- _Provided passage_:
Python client for the BioMapper2 API — map biological entities to standardized knowledge graph identifiers

These details have not been verified by PyPI

Project links

Project description

biomapper

Python client for the BioMapper2 API — map biological entity names to standardized knowledge-graph identifiers (CHEBI, HMDB, PubChem, RefMet, and more).

from biomapper import map_entity

result = map_entity("L-Histidine")
print(result.primary_curie)     # RM:0129894
print(result.confidence_tier)   # high
print(result.ids_for("CHEBI"))  # ['15971']
print(result.equivalent_ids_for("HMDB"))  # ['HMDB0000177']

Installation

# Core (async HTTP client + Pydantic models)
pip install biomapper

Getting an API key

The BioMapper2 API requires an API key. To request access, email trent.leslie@phenomehealth.org.

Once you have a key, set it in your environment:

export BIOMAPPER_API_KEY=your-key-here

Or add it to a .env file in your project root:

BIOMAPPER_API_KEY=your-key-here

biomapper will pick it up automatically from either location.

Quick start

Single lookup (synchronous)

from biomapper import map_entity

result = map_entity("L-Histidine")

print(result.resolved)          # True
print(result.primary_curie)     # RM:0129894
print(result.chosen_kg_id)      # CHEBI:15971
print(result.chosen_kg_id_review)  # None  (or 'divergent_refmet' when a ChEBI conflict is flagged for review)
print(result.confidence_score)  # 2.489
print(result.confidence_tier)   # high  (≥2.0)

- _Given data_:
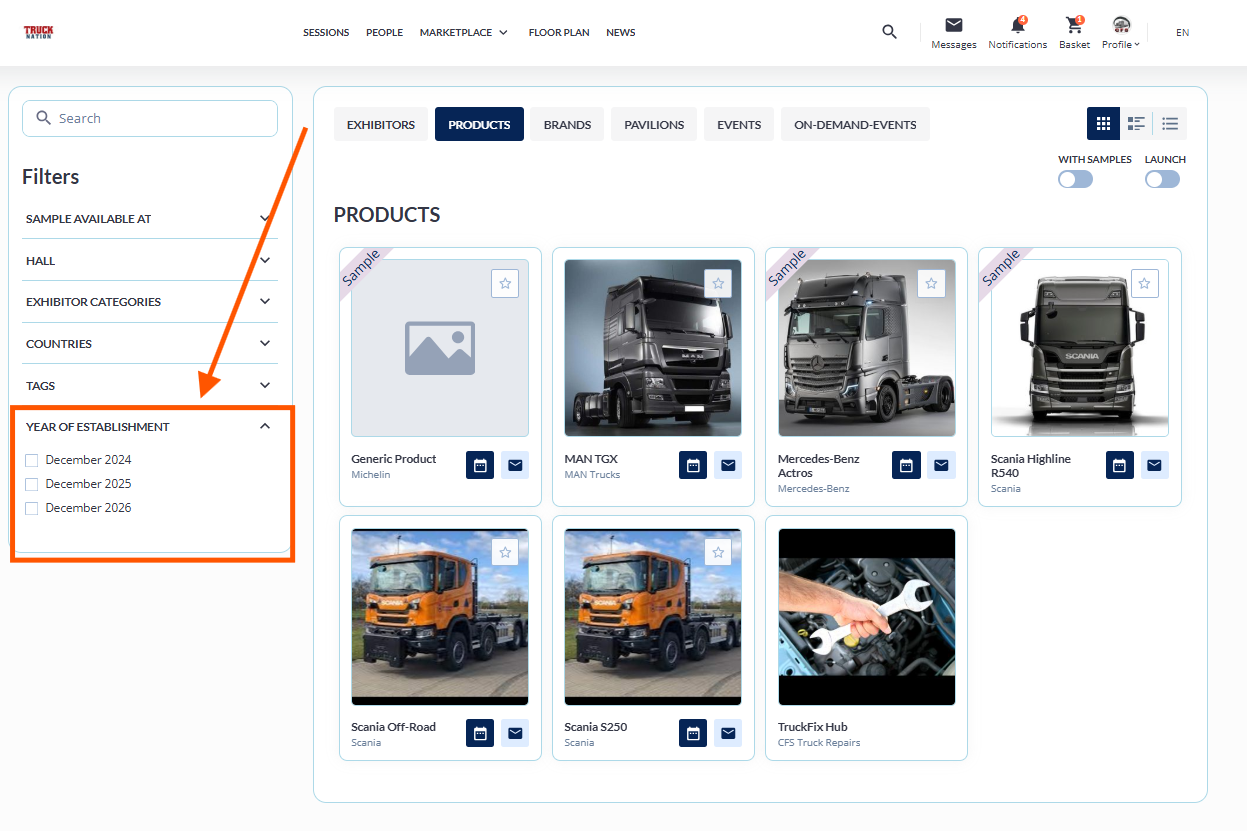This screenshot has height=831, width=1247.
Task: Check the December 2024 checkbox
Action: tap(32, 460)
...
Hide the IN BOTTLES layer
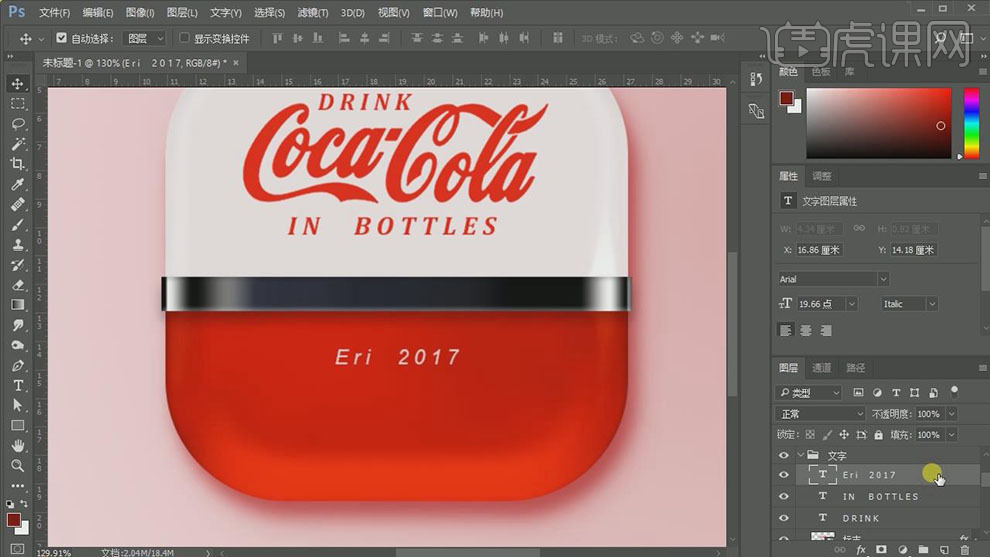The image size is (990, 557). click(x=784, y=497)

- _Tasks to perform_:
- 1) In the biomapper package description, what environment variable holds the API key?
- 2) Write the next part of the biomapper package description, continuing from its last line.

- _Results of the exercise_:
- 1) BIOMAPPER_API_KEY

- 2)
print(result.ids_for("CHEBI"))  # ['15971']
print(result.ids_for("refmet_id"))  # ['RM0129894']

# KG equivalent IDs — all identifiers from the resolved knowledge graph node
print(result.kg_equivalent_ids)            # {'CHEBI': ['15971', '44637'], 'HMDB': ['HMDB0000177'], ...}
print(result.equivalent_ids_for("HMDB"))   # ['HMDB0000177']

Batch mapping (synchronous)

from biomapper import map_entities, summarize

records = [
    {"name": "L-Histidine"},
    {"name": "Glucose", "identifiers": {"HMDB": "HMDB00122"}},
    {"name": "Sphinganine"},
]

results = map_entities(records, progress=True)  # tqdm bar with [notebook]
summary = summarize(results)

print(f"{summary.resolved}/{summary.total_queried} resolved")
print(f"Resolution rate: {summary.resolution_rate:.1%}")
print(summary.vocabulary_coverage)

Inputs are auto-chunked at 1000 entities per request against the native POST /map/batch endpoint, so 10,000 records cost 10 round-trips.

Dataset upload (synchronous)

For larger inputs, hand the server a TSV/CSV file directly and stream results back. The server processes the file row-by-row over the POST /map/dataset/stream endpoint:

from pathlib import Path
from biomapper import map_dataset_file_sync

result = map_dataset_file_sync(
    Path("compounds.tsv"),
    name_column="name",
    provided_id_columns=["hmdb_id"],
    progress=True,         # tqdm bar
    total_hint=1000,       # optional; enables % progress
)
result.raise_for_error()   # opt-in: raise BioMapperError if the stream truncated
print(f"resolved {sum(1 for r in result.results if r.resolved)} of {len(result.results)}")

name_column and provided_id_columns are required — the server uses them to map your file's columns to entity names and identifier hints. For per-result streaming into a UI or custom processing, use the async BioMapperClient.map_dataset_file_iter method (see the tutorial notebook in notebooks/).

Discovering what the API supports

from biomapper import list_annotators, list_vocabularies, list_entity_types

for a in list_annotators():
    print(f"{a.slug:30s} {a.name}")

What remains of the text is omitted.